Perhaps it is time to reconsider the name of the JFK airport. Not only was JFK no good for the Jews, in fact he was what in today’s language is called “an existential threat” for the state of Israel, as can be seen in the letter below (emphasis added):
JFK’s Letter To Israeli PM Eshkol, July 5, 1963
Dear Mr. Prime Minister (Eshkol),
It gives me great personal pleasure to extend congratulations as you assume your responsibilities as Prime Minister of Israel. You have our friendship and best wishes in your new tasks.
It is on one of these that I am writing you at this time. You are aware, I am sure, of the exchange which I had with Prime Minister Ben-Gurion concerning American visits (ie: inspections -ed) to Israel’s nuclear facility at Dimona. Most recently, the Prime Minister wrote to me on May 27. His words reflected a most intense personal consideration of a problem that I know is not easy for your Government, as it is not for mine.
We welcomed the former Prime Minister’s strong reaffirmation that Dimona will be devoted exclusively to peaceful purposes and the reaffirmation also of Israel’s willingness to permit periodic visits (ie: inspections -ed) to Dimona.
I regret having to add to your burdens so soon after your assumption of office, but I feel the crucial importance of this problem necessitates my taking up with you at this early date certain further considerations, arising out of Mr. Ben-Gurion’s May 27 letter, as to the nature and scheduling of such visits.

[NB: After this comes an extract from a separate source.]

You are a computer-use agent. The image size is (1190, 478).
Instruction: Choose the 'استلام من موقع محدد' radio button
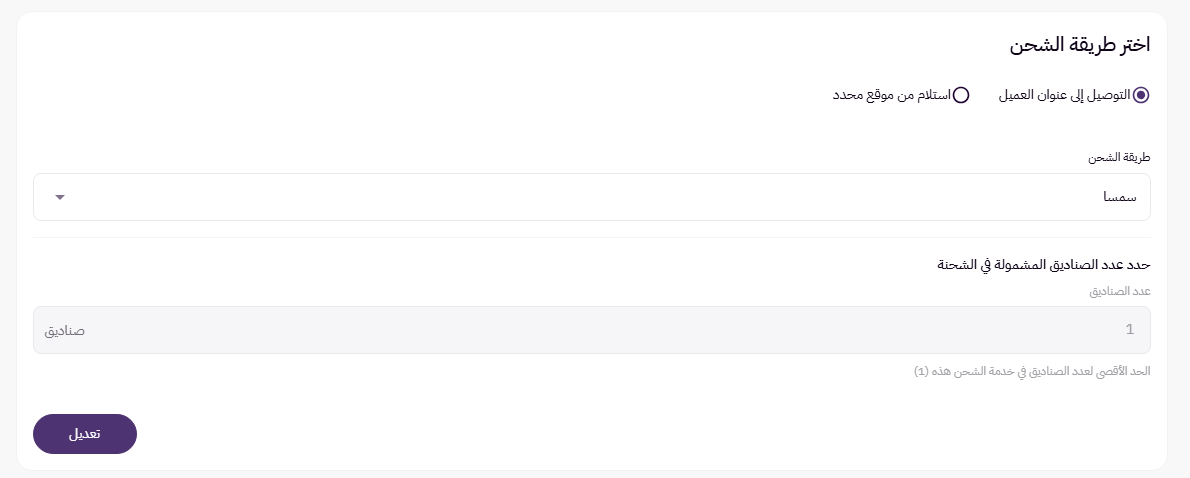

I am sure you will agree that these visits should be as nearly as possible in accord with international standards, thereby resolving all doubts as to the peaceful intent of the Dimona project. As I wrote Mr. Ben-Gurion, this Government’s commitment to and support of Israel could be seriously jeopardized if it should be thought that we were unable to obtain reliable information on a subject as vital to the peace as the question of Israel’s effort in the nuclear field. Therefore, I asked our scientists to review the alternative schedules of visits we and you had proposed. If Israel’s purposes are to be clear beyond reasonable doubt, I believe that the schedule which would best serve our common purposes would be a visit early this summer, another visit in June 1964, and thereafter at intervals of six months. I am sure that such a schedule should not cause you any more difficulty than that which Mr. Ben-Gurion proposed in his May 27 letter.
It would be essential, and I understand that Mr. Ben-Gurion’s letter was in accord with this, that our scientist have access to all areas of the Dimona site and to any related part of the complex, such as fuel fabrication facilities or plutonium separation plant, and that sufficient time to be allotted for a thorough examination. Knowing that you fully appreciate the truly vital significance of this matter to the future well-being of Israel, to the United States, and internationally, I am sure our carefully considered request will have your most sympathetic attention.
John F. Kennedy
Luckily for Israel, JFK was killed soon after this letter (something to do with Cubans or Soviets or Mafia, wasn’t it?), so Israel did not have to be subjected to the humiliation of inspections or to worry about their American subsidies being spitefully cut.
The JFK Airport should carry the name of a Righteous Gentile like Henry ‘Scoop’ Jackson, who “saved Soviet Jews” –the only Soviets who suffered in Communism or suffered a lot more. He enabled them to come to the US by the millions, which invigorated the finance industry and certain commerce areas, especially in personal services and entertainment, as well as transplantation surgery.
Photo: Senator Jackson with friends from the Jewish Institute of National Security Affairs (JINSA)
It’s a thought. At any rate it would be embarrassing for the US to lag behind Sweden.